Je fais ici écho à la lettre ouverte que vient d’adresser à Michel Boyon président de Réseau Ferré de France, mon collègue Bernard Auroy, conseiller général du canton d’Ustaritz, à propos des menaces de fermeture qui pèsent sur la ligne ferroviaire Bayonne-Saint Jean-Pied-de-Port [voir notre édition d’hier].Le constat est désormais unanimement reconnu : le prix exorbitant de l’immobilier sur l’agglomération du BAB et sur la Côte basque en général conduit de plus en plus les jeunes ménages à se loger à l’intérieur, quitte à revenir chaque jour sur la côte malgré le coût des trajets en automobile.
Il convient donc de reprendre différemment la réflexion. A l’origine, la ligne ferroviaire desservait toutes les communes de la vallée de la Nive. C’est le développement du transport en automobile particulière qui a provoqué la fermeture de la plupart des gares intermédiaires.

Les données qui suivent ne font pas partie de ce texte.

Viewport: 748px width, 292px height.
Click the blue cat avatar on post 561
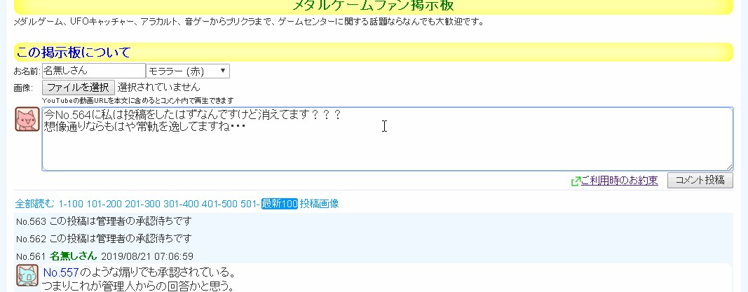click(27, 276)
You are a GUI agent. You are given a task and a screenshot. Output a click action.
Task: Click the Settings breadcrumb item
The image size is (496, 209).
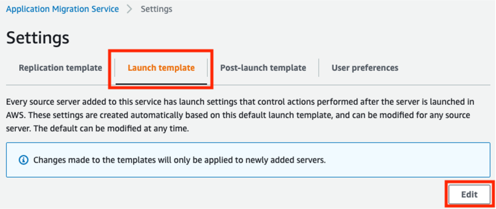(156, 9)
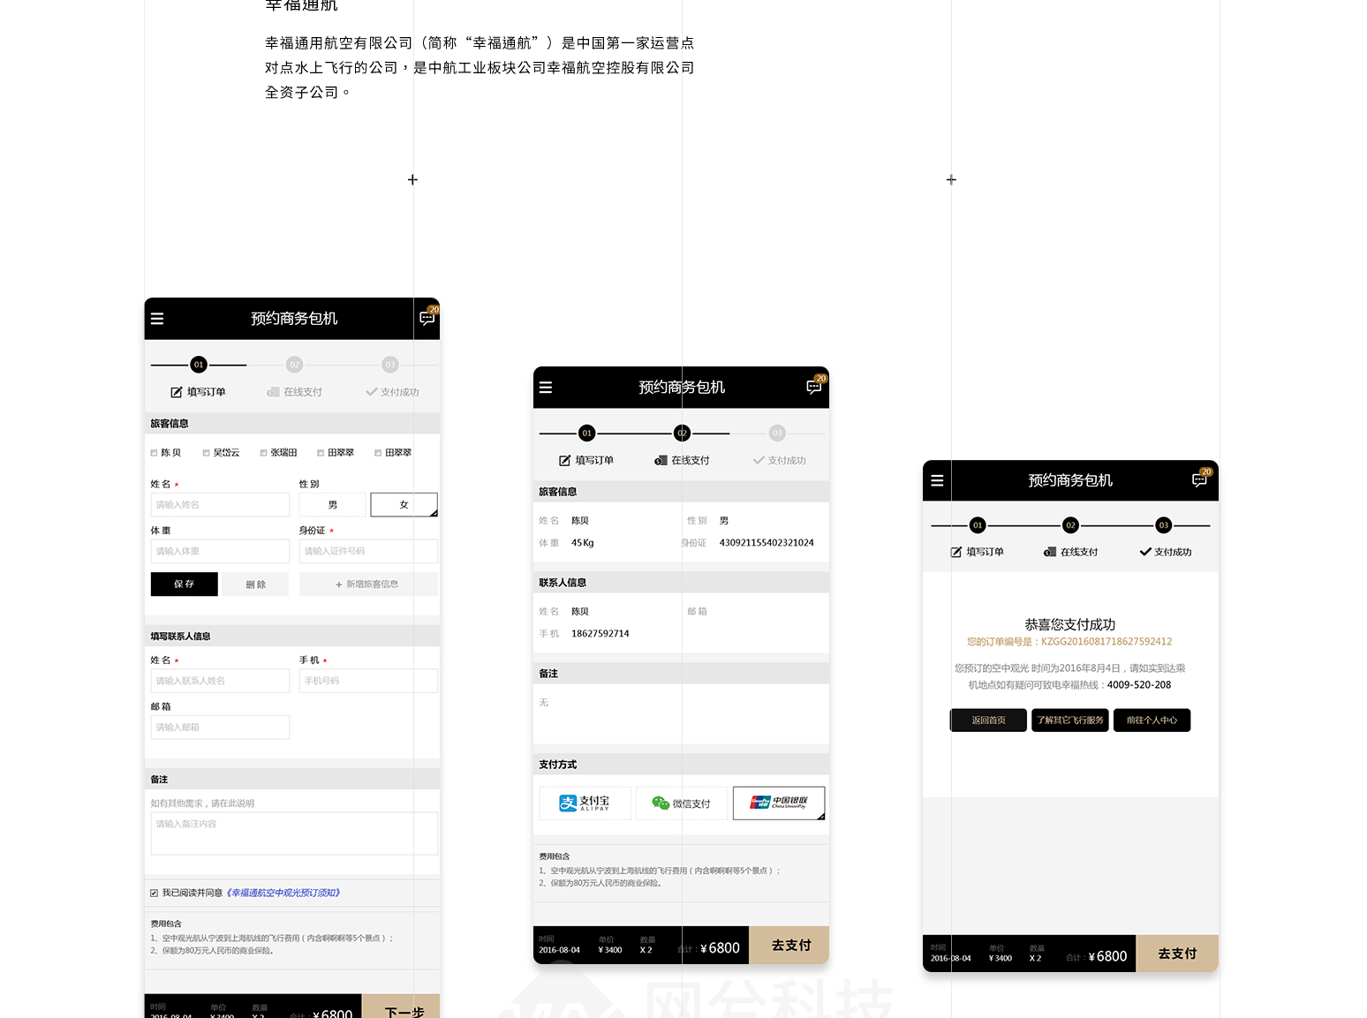Click message bubble icon on the success screen

click(1199, 480)
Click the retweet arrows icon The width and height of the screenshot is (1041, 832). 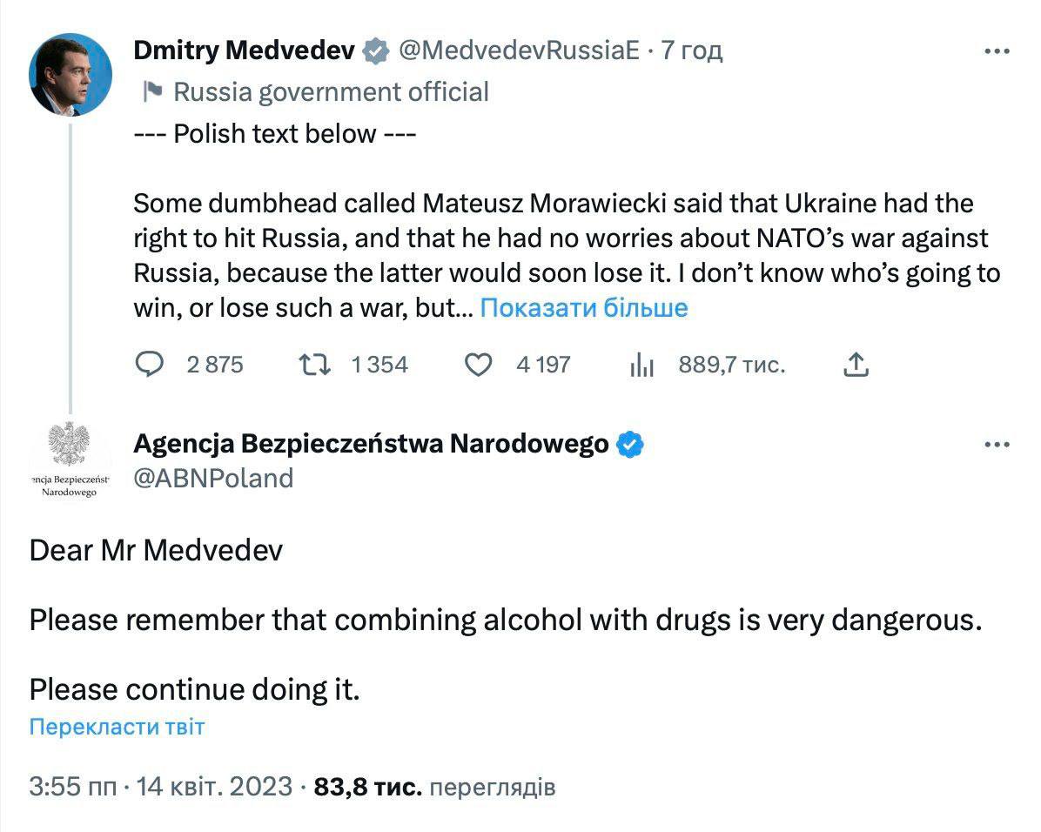tap(314, 364)
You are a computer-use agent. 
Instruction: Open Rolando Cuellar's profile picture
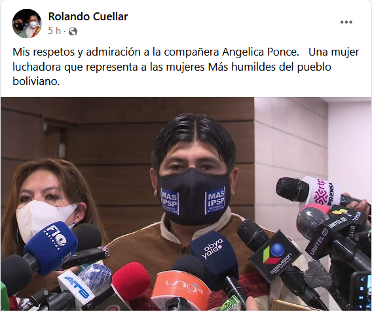[27, 24]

Or, en dépit des aménagements et de l’élargissement de la route départementale, il s’avère que son importante fréquentation la rend toujours aussi dangereuse et son arrivée sur Bayonne asphyxiée plusieurs heures par jour.
Les nouveaux habitants de la vallée, habitués aux transports en commun du BAB, seraient sans doute satisfaits de bénéficier d’un trajet en train depuis leur domicile jusqu’à leur lieu de travail, les navettes Bayonnaises permettant aujourd’hui de se déplacer commodément in situ.
Sans frais excessifs, il apparaît possible d’équiper chaque arrêt d’un quai pourvu, comme c’est le cas dans les dessertes par tramways, d’un distributeur de billets à l’unité ou de cartes hebdomadaires, voire mensuelles.
La voie est certes à rénover mais elle a le mérite d’exister. Assumant ses responsabilités, le Conseil Régional d’Aquitaine a prévu de restaurer la gare de Saint-Jean-Pied-de-Port en offrant, qui plus est, d’augmenter la cadence des TER.
Plutôt que de restreindre ou de supprimer le service actuel, soyons solidaires entre collectivités publiques pour l’adapter aux conditions de vie des habitants de la vallée, lehengoak eta berriak.